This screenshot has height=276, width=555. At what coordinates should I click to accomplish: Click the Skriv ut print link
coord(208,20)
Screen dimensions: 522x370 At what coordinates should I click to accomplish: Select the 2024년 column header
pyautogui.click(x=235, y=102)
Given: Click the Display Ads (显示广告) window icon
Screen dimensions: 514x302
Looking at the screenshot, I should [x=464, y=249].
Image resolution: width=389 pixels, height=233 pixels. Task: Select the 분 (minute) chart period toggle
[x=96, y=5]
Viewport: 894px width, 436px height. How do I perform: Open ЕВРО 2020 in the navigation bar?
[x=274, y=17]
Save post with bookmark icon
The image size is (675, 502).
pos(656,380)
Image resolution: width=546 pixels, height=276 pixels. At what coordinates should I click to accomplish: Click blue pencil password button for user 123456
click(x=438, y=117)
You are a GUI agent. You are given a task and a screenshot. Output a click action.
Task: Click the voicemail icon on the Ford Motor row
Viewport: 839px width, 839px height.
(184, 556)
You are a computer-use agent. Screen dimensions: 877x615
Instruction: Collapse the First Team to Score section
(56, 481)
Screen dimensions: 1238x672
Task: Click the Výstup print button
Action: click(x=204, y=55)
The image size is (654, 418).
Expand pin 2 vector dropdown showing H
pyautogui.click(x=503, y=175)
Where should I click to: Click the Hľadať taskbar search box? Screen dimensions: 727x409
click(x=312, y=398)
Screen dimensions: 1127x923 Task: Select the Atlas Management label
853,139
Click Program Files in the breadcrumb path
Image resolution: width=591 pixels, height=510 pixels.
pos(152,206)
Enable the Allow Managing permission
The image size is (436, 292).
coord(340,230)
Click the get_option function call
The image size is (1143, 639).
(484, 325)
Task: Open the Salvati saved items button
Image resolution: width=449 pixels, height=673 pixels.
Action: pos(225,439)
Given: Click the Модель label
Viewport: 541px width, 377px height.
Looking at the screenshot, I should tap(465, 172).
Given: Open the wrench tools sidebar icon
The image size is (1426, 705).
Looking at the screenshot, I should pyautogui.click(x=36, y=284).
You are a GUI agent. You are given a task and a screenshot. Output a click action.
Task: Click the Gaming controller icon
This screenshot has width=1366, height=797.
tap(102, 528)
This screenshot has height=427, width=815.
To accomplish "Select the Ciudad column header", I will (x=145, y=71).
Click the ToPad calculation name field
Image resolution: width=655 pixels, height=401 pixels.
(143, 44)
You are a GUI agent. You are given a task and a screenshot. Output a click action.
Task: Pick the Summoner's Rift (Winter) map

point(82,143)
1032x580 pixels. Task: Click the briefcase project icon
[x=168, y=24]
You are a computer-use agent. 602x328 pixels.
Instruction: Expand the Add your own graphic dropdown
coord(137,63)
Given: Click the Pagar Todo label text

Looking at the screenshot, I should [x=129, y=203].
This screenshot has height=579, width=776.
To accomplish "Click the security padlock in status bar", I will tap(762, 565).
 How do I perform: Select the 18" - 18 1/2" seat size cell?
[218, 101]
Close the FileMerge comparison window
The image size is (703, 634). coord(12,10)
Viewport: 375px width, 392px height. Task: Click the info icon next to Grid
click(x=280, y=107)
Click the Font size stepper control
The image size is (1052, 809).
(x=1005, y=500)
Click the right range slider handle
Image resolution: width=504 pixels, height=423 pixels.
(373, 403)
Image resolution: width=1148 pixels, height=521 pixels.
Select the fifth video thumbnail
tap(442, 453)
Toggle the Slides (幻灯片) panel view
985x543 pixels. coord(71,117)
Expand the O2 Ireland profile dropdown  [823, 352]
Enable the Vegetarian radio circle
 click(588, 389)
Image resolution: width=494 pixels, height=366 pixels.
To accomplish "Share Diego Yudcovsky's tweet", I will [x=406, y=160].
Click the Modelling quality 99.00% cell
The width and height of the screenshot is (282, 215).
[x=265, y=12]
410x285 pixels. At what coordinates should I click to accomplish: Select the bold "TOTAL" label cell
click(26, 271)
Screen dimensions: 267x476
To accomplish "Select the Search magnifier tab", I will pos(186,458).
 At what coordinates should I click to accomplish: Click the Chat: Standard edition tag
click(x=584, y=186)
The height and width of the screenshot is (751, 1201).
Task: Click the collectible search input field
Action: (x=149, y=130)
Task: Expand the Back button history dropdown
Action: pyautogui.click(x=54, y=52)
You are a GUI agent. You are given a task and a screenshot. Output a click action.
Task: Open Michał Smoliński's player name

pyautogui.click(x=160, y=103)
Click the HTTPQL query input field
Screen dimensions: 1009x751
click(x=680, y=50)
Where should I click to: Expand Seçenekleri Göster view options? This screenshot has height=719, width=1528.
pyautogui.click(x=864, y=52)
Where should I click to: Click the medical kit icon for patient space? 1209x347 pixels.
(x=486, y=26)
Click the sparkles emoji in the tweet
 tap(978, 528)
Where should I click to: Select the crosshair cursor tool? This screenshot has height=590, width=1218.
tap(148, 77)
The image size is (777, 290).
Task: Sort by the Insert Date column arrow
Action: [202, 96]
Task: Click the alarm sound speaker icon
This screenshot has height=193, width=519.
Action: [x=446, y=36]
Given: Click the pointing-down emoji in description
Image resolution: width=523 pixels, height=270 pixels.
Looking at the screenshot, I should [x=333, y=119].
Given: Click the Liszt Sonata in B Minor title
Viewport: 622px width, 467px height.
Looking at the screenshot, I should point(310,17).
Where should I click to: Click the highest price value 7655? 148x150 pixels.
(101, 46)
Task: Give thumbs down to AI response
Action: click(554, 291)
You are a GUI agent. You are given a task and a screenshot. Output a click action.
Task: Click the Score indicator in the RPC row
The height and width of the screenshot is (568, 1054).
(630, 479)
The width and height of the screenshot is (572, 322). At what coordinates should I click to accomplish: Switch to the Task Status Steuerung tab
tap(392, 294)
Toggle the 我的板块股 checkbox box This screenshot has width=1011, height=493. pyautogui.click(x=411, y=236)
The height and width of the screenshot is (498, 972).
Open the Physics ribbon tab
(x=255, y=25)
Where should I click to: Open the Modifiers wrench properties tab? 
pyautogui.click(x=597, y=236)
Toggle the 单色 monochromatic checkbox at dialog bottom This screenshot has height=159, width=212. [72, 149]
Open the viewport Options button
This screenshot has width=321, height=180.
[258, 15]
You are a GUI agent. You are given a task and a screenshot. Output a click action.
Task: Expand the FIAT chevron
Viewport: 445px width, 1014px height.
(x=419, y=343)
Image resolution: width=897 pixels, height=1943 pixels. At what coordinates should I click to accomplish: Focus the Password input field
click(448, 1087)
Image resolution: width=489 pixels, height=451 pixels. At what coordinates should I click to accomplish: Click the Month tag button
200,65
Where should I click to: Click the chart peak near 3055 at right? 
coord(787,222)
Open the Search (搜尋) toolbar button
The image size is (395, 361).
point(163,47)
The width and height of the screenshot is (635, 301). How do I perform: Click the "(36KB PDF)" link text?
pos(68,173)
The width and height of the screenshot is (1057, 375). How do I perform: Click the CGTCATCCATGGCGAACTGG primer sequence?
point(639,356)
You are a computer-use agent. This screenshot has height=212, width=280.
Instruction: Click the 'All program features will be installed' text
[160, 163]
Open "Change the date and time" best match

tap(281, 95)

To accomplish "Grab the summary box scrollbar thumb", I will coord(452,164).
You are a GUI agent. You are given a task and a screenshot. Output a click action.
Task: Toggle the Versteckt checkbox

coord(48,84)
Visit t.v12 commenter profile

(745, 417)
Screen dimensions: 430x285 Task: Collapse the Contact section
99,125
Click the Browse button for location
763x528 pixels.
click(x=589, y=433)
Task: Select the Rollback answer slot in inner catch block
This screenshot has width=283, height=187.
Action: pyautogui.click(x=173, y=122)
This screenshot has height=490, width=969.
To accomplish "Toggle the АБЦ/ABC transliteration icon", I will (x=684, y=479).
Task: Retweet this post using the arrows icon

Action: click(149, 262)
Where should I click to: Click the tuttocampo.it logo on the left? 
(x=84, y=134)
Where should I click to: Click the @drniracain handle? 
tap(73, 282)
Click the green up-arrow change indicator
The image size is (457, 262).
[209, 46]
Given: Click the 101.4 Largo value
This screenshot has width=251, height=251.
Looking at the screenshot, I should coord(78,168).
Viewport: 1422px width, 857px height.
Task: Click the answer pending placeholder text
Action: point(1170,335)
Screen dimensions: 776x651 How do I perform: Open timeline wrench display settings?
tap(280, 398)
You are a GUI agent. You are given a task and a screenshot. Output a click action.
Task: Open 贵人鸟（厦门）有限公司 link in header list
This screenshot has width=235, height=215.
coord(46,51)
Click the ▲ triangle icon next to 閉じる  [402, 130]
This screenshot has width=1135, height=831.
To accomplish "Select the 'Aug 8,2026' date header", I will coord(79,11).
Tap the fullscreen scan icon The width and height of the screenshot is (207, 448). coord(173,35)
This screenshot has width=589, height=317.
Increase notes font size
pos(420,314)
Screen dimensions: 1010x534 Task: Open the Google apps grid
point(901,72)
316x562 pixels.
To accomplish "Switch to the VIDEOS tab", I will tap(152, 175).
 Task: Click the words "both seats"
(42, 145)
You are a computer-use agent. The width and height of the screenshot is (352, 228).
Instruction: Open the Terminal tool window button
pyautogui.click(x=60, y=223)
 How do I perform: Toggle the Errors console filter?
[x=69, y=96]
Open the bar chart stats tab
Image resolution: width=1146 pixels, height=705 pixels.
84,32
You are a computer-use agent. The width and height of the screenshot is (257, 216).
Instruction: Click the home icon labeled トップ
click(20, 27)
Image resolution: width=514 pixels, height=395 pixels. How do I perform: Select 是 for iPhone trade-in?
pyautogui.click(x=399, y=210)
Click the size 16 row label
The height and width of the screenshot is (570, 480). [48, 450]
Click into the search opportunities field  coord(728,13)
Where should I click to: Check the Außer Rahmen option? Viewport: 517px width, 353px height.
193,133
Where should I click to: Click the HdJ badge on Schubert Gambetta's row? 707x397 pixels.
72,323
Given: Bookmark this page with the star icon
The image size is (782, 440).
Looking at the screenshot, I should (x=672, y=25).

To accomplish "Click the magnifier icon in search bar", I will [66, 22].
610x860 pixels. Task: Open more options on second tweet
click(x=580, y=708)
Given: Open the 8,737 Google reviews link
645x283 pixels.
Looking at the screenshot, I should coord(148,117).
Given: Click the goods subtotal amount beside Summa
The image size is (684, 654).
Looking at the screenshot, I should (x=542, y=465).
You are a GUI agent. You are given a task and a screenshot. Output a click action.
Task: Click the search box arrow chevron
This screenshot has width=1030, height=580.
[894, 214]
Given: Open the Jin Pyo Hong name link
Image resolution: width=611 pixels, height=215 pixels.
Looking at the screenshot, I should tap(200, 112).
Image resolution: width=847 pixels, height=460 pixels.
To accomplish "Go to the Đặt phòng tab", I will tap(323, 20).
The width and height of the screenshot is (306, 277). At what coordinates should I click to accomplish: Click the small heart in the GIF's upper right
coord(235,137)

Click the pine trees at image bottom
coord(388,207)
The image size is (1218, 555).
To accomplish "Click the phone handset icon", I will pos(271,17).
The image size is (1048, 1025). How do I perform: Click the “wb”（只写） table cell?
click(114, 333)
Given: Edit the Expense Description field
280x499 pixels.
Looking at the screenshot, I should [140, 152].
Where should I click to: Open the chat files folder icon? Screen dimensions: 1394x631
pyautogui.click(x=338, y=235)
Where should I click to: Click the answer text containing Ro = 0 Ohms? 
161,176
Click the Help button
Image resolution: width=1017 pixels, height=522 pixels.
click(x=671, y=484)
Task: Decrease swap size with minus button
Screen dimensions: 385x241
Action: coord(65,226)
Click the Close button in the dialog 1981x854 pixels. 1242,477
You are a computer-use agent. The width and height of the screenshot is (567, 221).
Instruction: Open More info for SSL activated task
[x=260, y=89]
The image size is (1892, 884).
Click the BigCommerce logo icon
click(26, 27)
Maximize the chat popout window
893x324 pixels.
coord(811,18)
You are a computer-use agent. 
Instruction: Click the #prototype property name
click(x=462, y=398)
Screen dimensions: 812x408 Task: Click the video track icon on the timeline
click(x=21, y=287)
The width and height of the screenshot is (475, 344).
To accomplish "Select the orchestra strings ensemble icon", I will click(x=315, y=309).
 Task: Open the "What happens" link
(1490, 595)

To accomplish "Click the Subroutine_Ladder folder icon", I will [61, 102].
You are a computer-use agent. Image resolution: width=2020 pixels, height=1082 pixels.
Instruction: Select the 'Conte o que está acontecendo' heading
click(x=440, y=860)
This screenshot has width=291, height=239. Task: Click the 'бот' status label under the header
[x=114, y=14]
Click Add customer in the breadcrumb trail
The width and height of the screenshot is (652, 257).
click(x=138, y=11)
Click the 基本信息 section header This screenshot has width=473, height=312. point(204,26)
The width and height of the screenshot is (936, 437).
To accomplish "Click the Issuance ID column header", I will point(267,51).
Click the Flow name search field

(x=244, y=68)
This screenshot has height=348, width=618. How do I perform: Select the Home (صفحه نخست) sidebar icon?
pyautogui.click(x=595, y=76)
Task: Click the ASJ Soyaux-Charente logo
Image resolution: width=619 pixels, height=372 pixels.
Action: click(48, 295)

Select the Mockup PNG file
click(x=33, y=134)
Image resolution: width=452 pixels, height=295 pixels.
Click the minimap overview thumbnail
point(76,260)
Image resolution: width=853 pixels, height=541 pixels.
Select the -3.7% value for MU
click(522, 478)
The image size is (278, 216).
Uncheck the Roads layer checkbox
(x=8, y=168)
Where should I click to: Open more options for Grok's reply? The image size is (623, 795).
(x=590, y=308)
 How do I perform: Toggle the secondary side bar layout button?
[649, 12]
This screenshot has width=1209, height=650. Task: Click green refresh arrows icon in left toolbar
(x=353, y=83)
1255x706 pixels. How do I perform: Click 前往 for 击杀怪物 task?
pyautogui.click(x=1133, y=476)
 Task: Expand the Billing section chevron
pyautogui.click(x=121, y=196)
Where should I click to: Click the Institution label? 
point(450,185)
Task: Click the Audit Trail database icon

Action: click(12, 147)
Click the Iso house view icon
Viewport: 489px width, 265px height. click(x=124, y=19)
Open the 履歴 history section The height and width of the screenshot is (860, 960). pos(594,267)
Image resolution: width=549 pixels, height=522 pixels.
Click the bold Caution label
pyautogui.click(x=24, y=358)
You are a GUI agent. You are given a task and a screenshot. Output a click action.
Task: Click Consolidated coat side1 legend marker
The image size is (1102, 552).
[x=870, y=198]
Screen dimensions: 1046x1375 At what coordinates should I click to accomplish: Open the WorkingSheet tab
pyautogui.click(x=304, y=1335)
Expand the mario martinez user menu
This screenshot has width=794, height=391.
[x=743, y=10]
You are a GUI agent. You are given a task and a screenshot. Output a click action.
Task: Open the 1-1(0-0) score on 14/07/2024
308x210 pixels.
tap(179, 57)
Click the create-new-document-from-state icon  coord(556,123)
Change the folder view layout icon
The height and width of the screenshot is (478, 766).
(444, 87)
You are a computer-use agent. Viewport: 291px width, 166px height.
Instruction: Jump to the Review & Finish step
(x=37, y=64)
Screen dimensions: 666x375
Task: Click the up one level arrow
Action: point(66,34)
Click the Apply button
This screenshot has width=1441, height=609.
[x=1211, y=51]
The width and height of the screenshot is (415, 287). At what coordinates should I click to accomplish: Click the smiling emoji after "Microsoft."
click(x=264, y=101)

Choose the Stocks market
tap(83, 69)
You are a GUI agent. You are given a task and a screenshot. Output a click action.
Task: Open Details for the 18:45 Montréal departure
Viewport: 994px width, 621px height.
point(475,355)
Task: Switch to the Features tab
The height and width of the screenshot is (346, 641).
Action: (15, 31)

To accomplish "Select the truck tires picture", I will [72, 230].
####################
◆ REQUIREMENT
Reproduce, word for word and in full, only the lines above that start at the line with "Open the 履歴" and run through the line with "Task: Switch to the Features tab", both ends included.

◆ ANSWER TO THE EXERCISE
Open the 履歴 history section The height and width of the screenshot is (860, 960). pos(594,267)
Image resolution: width=549 pixels, height=522 pixels.
Click the bold Caution label
pyautogui.click(x=24, y=358)
You are a GUI agent. You are given a task and a screenshot. Output a click action.
Task: Click Consolidated coat side1 legend marker
The image size is (1102, 552).
[x=870, y=198]
Screen dimensions: 1046x1375 At what coordinates should I click to accomplish: Open the WorkingSheet tab
pyautogui.click(x=304, y=1335)
Expand the mario martinez user menu
This screenshot has width=794, height=391.
[x=743, y=10]
You are a GUI agent. You are given a task and a screenshot. Output a click action.
Task: Open the 1-1(0-0) score on 14/07/2024
308x210 pixels.
tap(179, 57)
Click the create-new-document-from-state icon  coord(556,123)
Change the folder view layout icon
The height and width of the screenshot is (478, 766).
(444, 87)
You are a computer-use agent. Viewport: 291px width, 166px height.
Instruction: Jump to the Review & Finish step
(x=37, y=64)
Screen dimensions: 666x375
Task: Click the up one level arrow
Action: point(66,34)
Click the Apply button
This screenshot has width=1441, height=609.
[x=1211, y=51]
The width and height of the screenshot is (415, 287). At what coordinates should I click to accomplish: Click the smiling emoji after "Microsoft."
click(x=264, y=101)

Choose the Stocks market
tap(83, 69)
You are a GUI agent. You are given a task and a screenshot. Output a click action.
Task: Open Details for the 18:45 Montréal departure
Viewport: 994px width, 621px height.
point(475,355)
Task: Switch to the Features tab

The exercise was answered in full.